— begin Text segment —
As I have begun teaching W.E.B. Du Bois’s Black Reconstruction for my graduate seminar I have found myself wondering how to present what I take to be the philosophical elements or insights of a text that challenges traditional genre norms of what expect from philosophy or history. Du Bois’s re-narration of the end of slavery and the eventual collapse of reconstruction in the United States seems to me to important lessons for how we might think about struggles for racial justice in the present. What struck me throughout the first four chapters of the book that detail the beginnings of the civil war is how Du Bois presents these events as tragic drama where agents act without understanding the deeper meaning their actions will acquire once the war breaks out.

Two examples struck me. First, when Du Bois describes the planter class of the south as clinging to slavery because they realized that it upon slavery that their power was based he goes onto note that their slavish dependence on this form of life is what ends up destroying them (“With the Civil War, the planters died as a class. We still talk as though the dominant social class in the South persisted after the war. But it did not. It disappeared” [Du Bois 1998: 54]). Second, says of the beginning of the civil war that “When Edwin Ruffin, white-haired and mad, fired the first gun at Fort Sumter, he freed the slaves. It was the last thing he meant to do but that was because he was so typically a Southern oligarch…He knew, for instance, that the North would not fight. He knew that Negroes would never revolt” (Du Bois 1998: 55). Here we find the planters as a class and Ruffin as an individual engaging in actions whose consequences were the exact opposite of what they had intended. More to the point, in their defense of racial injustice their deeds help constitute the movement toward racial justice or “Abolition-democracy” (Du Bois 1998: 83) as Du Bois phrases it.

As controversial as this may sound I think it makes sense if we see Du Bois as offering a tragic concept of agency that is akin to what Sartre describes as “counter-finality” (2004: 193) in the Critique of Dialectical Reason. Sartre use the example of air pollution caused by the owners of factories during the Industrial Revolution. The owners of the factories were engaging in actions that aimed at increasing their own wealth and securing their own survival and yet doing so meant undercutting the very conditions that would guarantee their health (Sartre 2004: 193-195). Sartre describes how an agent’s (or a class of agents’) action in the world returns to them in a form that precisely undercuts the aims they set out to accomplish. Terry Pinkard persuasively argues that Sartre has more than unintended consequences in mind here. Instead counter-finality describes “humans discovering they have brought on themselves by their own free actions as a result of ends that have set for themselves and as ends for which they are driven to assume responsibility” (Pinkard 2022: 32-33). What is key for Sartre is that the counter-finality is not a mere accident, but it meaningfully expresses the structure of the action undertaken (the story of Oedipus Rex is the archetype of what Sartre intends to capture with this concept).
— end Text segment —
— begin Records —
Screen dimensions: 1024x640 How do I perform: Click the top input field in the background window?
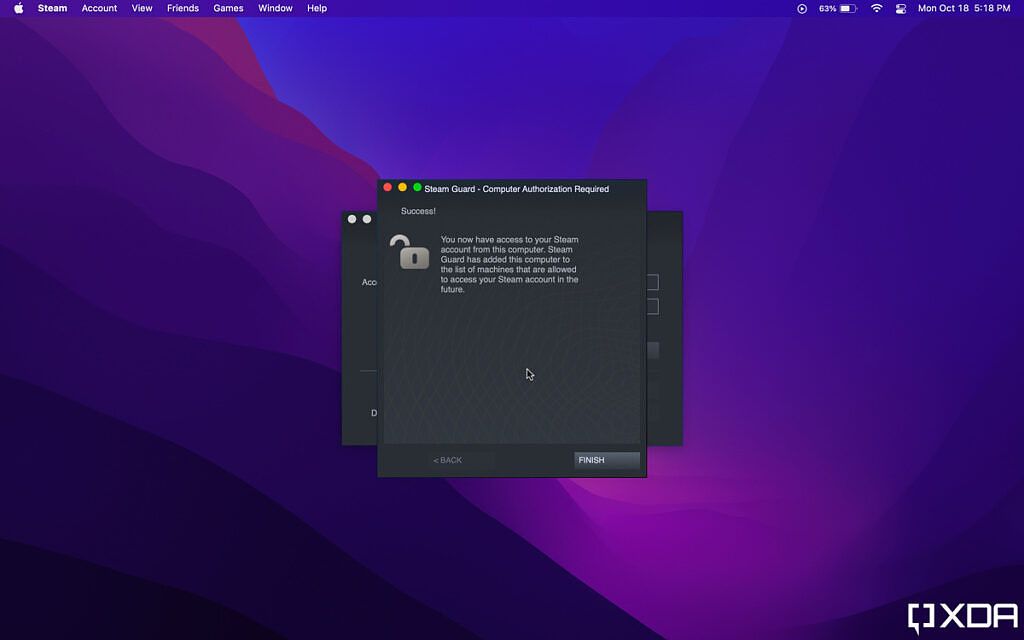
— end Records —
— begin Records —
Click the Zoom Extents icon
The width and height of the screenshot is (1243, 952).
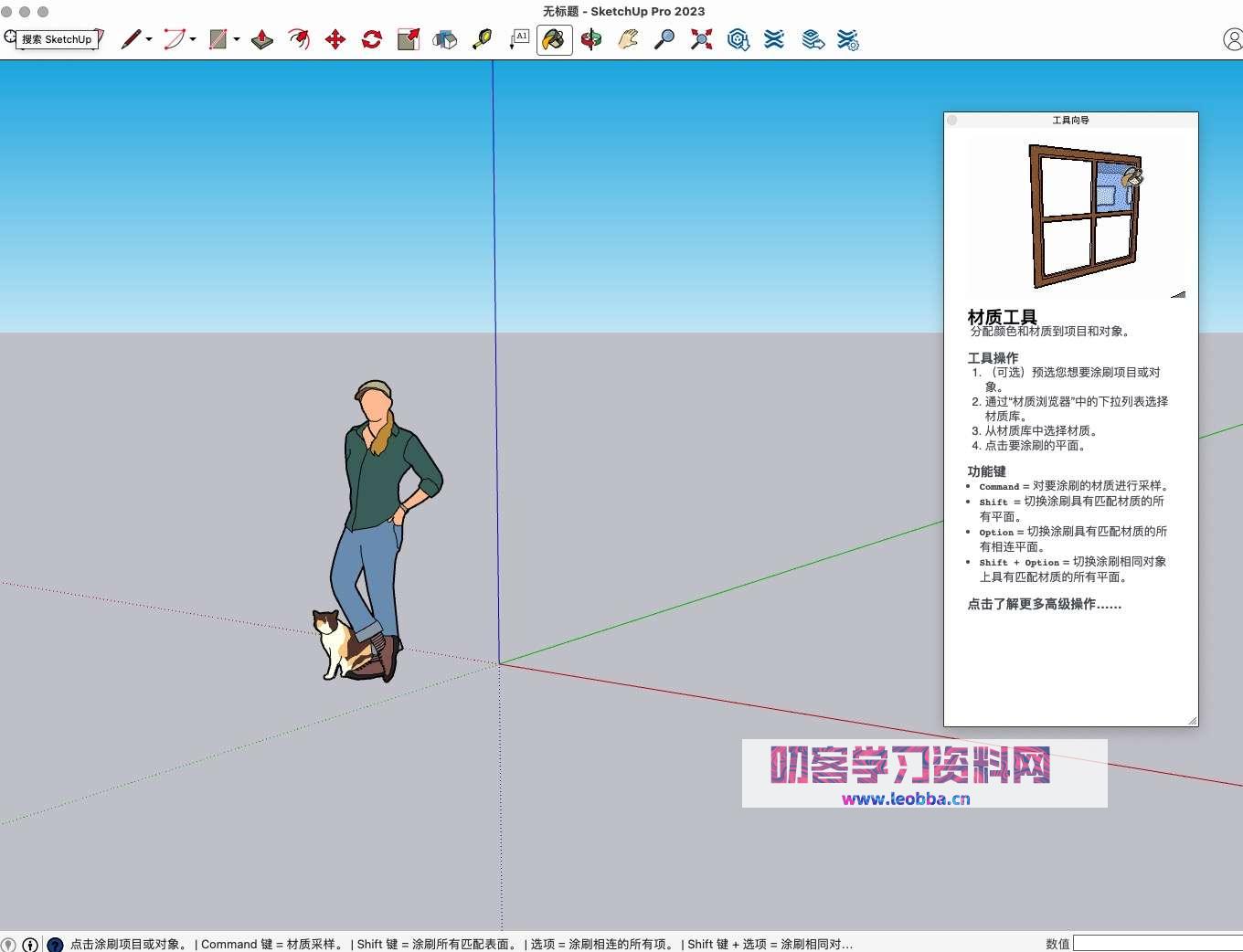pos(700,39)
— end Records —
### Required actions
A. Repeat word for word the part of the passage on Du Bois's Black Reconstruction that begins at the words "As I have begun" and ends after the words "war breaks out.".
B. Write the next part of the passage on Du Bois's Black Reconstruction, picking up after its final sentence.
The items were taken from a different source than the passage on Du Bois's Black Reconstruction.

### Written answers
A.
As I have begun teaching W.E.B. Du Bois’s Black Reconstruction for my graduate seminar I have found myself wondering how to present what I take to be the philosophical elements or insights of a text that challenges traditional genre norms of what expect from philosophy or history. Du Bois’s re-narration of the end of slavery and the eventual collapse of reconstruction in the United States seems to me to important lessons for how we might think about struggles for racial justice in the present. What struck me throughout the first four chapters of the book that detail the beginnings of the civil war is how Du Bois presents these events as tragic drama where agents act without understanding the deeper meaning their actions will acquire once the war breaks out.

B.
When Du Bois narrates the planter class and Edwin Ruffin as destroying themselves and freeing the enslaved, respectively, he is surely troping Marx and Engels’s The Communist Manifesto where they declare that the bourgeoisie produces their own grave-diggers (1998: 65). But the analogy is not perfect. What Du Bois actually tells us that Ruffin and the planter class were their own grave-diggers. Ruffin and the planter class engaged their actions from within the violent form of life of slavery and so their actions could not but draw upon the existing social forces and norms that comprised slavery as form of life. So what I think Du Bois means to show is that their actions did not passively reproduce slavery as a form of life, but laid bare its instability. What they thought they were doing was conserving their form of life (and necessarily so), but what the end that actually helped constitute was its destruction.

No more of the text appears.